● **Problem requirements**
Copying exactly, give the lines in the material below from the one with "Task: Click Charles" to the one with "Image resolution: width=1568 pixels, height=617", ends included, and nothing besides.

● **Given data**
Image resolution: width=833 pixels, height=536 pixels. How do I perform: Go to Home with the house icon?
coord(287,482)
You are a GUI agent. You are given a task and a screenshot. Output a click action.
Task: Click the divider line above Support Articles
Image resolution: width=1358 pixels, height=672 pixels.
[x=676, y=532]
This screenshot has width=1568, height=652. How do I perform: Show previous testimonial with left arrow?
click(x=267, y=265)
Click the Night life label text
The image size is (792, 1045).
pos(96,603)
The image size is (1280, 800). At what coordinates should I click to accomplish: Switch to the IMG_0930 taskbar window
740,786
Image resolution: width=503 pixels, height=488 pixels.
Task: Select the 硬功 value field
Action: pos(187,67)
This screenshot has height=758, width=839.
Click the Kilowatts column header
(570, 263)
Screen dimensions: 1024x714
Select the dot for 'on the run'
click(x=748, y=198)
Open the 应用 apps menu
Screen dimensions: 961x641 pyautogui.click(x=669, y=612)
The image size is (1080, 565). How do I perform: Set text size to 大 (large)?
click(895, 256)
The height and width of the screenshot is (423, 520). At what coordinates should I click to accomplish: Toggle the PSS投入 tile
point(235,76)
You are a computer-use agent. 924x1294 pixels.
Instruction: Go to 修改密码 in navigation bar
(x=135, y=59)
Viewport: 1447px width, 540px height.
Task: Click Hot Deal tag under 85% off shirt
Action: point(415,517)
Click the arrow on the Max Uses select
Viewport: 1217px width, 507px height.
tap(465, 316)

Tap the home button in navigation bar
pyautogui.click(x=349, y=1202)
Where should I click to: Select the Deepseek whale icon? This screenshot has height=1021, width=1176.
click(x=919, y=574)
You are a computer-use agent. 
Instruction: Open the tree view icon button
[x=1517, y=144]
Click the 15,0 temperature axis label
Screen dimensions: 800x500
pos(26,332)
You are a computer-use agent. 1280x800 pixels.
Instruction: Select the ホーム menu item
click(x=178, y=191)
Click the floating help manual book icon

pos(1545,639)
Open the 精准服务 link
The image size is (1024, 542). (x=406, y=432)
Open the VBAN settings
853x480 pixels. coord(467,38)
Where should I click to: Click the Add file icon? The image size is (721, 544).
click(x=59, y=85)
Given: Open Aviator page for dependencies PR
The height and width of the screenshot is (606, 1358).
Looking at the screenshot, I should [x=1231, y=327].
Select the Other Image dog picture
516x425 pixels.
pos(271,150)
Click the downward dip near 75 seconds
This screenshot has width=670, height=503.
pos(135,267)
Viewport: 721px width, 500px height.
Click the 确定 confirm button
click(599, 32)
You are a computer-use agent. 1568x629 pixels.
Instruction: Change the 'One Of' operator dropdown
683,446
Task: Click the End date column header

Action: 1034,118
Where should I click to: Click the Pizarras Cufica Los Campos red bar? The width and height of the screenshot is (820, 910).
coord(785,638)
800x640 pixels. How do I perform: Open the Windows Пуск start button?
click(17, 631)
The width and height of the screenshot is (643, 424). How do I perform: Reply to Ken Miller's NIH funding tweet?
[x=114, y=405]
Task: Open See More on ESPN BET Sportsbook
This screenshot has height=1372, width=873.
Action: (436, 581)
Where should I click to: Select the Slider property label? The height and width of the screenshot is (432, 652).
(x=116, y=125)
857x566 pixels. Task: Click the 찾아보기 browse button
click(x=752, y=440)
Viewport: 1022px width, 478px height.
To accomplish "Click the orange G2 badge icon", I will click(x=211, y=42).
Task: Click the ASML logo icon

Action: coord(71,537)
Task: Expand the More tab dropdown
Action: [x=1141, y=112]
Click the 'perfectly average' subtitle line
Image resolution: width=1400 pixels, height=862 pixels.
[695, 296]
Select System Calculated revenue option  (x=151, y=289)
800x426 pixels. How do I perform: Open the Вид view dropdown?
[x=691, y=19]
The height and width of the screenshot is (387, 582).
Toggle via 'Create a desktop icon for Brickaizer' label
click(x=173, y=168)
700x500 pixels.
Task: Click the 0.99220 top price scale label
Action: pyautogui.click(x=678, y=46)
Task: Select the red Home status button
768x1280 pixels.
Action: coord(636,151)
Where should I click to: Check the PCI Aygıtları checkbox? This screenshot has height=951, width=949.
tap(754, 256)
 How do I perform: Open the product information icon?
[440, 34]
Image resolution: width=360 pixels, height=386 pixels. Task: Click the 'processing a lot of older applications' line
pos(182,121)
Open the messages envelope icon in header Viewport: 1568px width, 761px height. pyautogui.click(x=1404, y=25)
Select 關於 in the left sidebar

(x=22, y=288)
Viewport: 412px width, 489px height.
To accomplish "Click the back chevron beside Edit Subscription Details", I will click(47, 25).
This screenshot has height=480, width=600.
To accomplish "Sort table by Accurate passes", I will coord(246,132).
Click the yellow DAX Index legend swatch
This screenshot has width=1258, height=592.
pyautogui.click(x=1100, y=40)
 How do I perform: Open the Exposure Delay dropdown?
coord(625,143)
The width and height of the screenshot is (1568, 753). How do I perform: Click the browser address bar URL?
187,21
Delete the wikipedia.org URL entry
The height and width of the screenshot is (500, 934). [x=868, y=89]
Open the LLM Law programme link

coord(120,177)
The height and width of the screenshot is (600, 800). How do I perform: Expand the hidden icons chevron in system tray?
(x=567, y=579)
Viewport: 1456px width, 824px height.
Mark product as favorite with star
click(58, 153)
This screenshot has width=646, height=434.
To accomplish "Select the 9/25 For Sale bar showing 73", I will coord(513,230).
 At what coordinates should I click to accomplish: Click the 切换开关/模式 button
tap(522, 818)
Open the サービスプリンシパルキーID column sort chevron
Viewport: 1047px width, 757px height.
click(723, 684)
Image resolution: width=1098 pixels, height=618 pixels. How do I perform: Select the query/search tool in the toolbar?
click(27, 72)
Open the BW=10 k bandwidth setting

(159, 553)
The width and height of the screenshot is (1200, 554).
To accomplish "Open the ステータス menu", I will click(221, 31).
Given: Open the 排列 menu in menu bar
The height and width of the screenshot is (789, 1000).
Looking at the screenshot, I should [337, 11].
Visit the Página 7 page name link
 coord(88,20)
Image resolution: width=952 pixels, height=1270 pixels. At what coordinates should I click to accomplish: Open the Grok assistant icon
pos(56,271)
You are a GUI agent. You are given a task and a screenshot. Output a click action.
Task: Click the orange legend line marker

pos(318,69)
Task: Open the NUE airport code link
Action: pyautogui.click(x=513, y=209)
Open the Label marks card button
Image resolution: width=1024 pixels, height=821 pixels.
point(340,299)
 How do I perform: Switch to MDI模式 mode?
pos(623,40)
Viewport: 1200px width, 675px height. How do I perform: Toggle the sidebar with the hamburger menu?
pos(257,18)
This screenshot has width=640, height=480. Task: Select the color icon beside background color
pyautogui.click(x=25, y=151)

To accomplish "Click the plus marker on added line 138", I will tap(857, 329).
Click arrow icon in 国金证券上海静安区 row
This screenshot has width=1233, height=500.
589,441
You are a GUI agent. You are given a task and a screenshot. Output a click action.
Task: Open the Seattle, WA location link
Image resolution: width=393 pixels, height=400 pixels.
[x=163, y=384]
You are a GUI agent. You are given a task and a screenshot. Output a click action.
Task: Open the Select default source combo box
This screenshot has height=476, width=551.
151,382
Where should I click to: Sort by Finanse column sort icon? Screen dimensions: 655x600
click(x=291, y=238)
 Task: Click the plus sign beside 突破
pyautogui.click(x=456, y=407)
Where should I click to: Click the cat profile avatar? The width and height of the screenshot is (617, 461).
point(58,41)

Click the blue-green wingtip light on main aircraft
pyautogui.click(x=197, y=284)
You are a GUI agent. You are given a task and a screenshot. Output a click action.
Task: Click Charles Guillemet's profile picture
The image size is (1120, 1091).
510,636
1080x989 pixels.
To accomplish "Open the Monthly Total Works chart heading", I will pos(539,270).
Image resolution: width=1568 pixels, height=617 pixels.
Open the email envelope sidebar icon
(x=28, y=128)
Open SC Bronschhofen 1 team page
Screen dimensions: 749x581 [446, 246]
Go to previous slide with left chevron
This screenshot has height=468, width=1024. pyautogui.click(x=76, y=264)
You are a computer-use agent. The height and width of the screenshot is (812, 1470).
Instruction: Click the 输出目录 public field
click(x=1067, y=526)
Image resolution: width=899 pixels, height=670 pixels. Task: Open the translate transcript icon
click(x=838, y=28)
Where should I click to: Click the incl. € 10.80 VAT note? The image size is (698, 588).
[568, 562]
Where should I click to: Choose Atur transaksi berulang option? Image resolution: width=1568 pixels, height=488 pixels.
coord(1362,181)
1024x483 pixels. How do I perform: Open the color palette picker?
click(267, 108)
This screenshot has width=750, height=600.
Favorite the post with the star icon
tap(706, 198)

● **Answer space**
Task: Click Charles Guillemet's profile picture
The image size is (1120, 1091).
510,636
1080x989 pixels.
To accomplish "Open the Monthly Total Works chart heading", I will pos(539,270).
Image resolution: width=1568 pixels, height=617 pixels.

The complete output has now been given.